Limitations & Future Work

  • Extensive derivations, ablations, and discussions are relegated to the appendix (GFF in Appendix B, Fleximodal in Appendix C). The main text offers qualitative instead of theoretical characterizations of \(z\)'s bottleneck behavior and ICMR convergence.
  • The parameter count (37.4M) is significantly higher than meta-learning approaches like MIA (0.3M). While the paper claims a favorable accuracy–efficiency frontier, explicit computational latency figures are primarily in the appendix.
  • Evaluation is concentrated in Earth sciences (climate and air quality); the effectiveness of cross-modal alignment in scientific fields with weaker modal correlations (e.g., materials science) remains to be verified.
  • vs SCENT: SCENT is a scalable, explicitly conditioned spatiotemporal CNF for single modalities.
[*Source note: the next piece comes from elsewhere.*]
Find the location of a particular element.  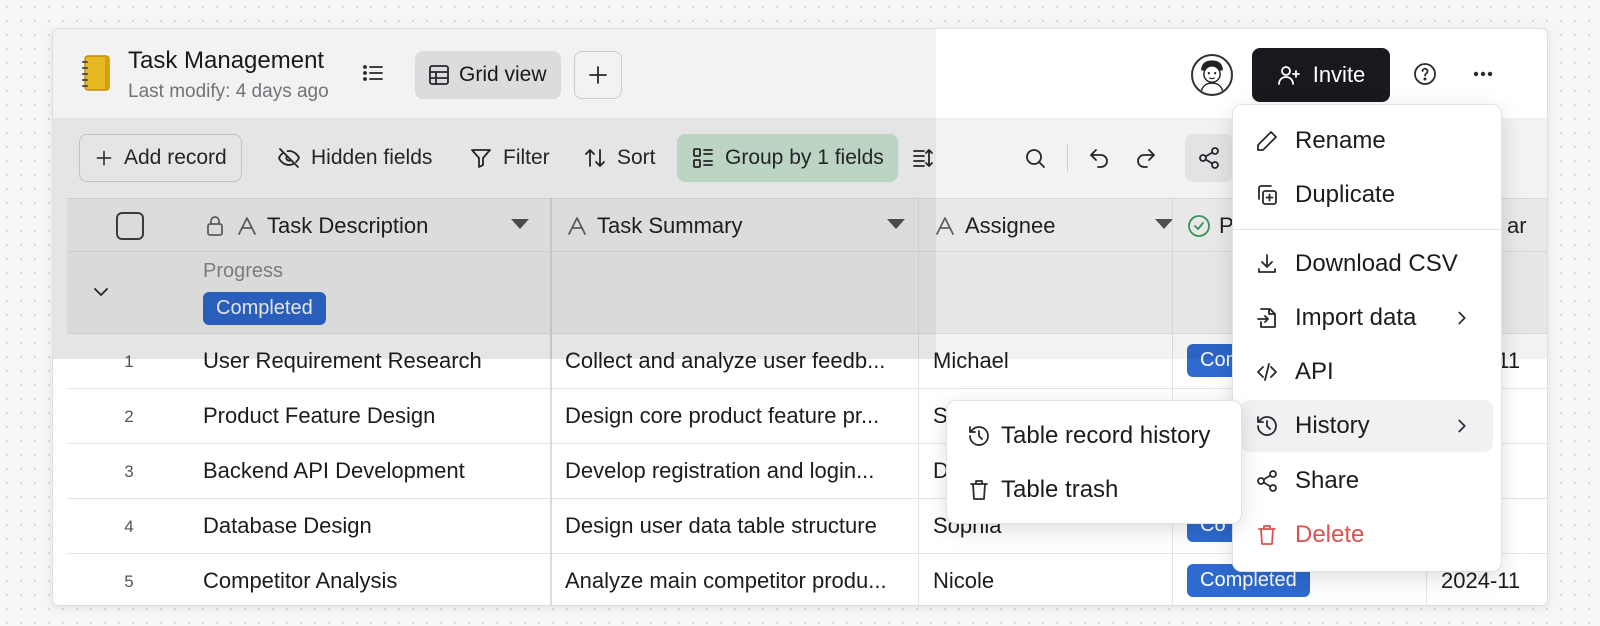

OmniField adds MCT/ICMR for multimodal alignment, reducing temperature RMSE from 1.52 to 1.07 on ClimSim.
  • vs MIA: MIA utilizes bilevel optimization for instance-specific latent representations. OmniField pursues single-step, shared-parameter training, which is more stable for scientific spatiotemporal data.
  • vs Mid-Fusion / Operators: These methods assume fixed operators or shared indices. OmniField demonstrates that iterative cross-modal exchange before decoding is key for sparse, noisy scenarios.
  • vs ModDrop: While ModDrop randomly drops modalities during training, Fleximodal matches the real-world daily availability structure during both training and testing.

Rating

  • Novelty: ⭐⭐⭐⭐ Extends CNF to sparse, noisy multimodal scientific observations with a distinct MCT+ICMR mechanism.
  • Experimental Thoroughness: ⭐⭐⭐⭐⭐ 8 baselines across 4 datasets, including modality scaling, noise robustness, and two new benchmarks.
  • Writing Quality: ⭐⭐⭐⭐ Clear problem framing and clean design mapping, though heavy reliance on the appendix for details.
  • Value: ⭐⭐⭐⭐ Practical unified modeling for Earth science observations; the robustness findings are particularly compelling.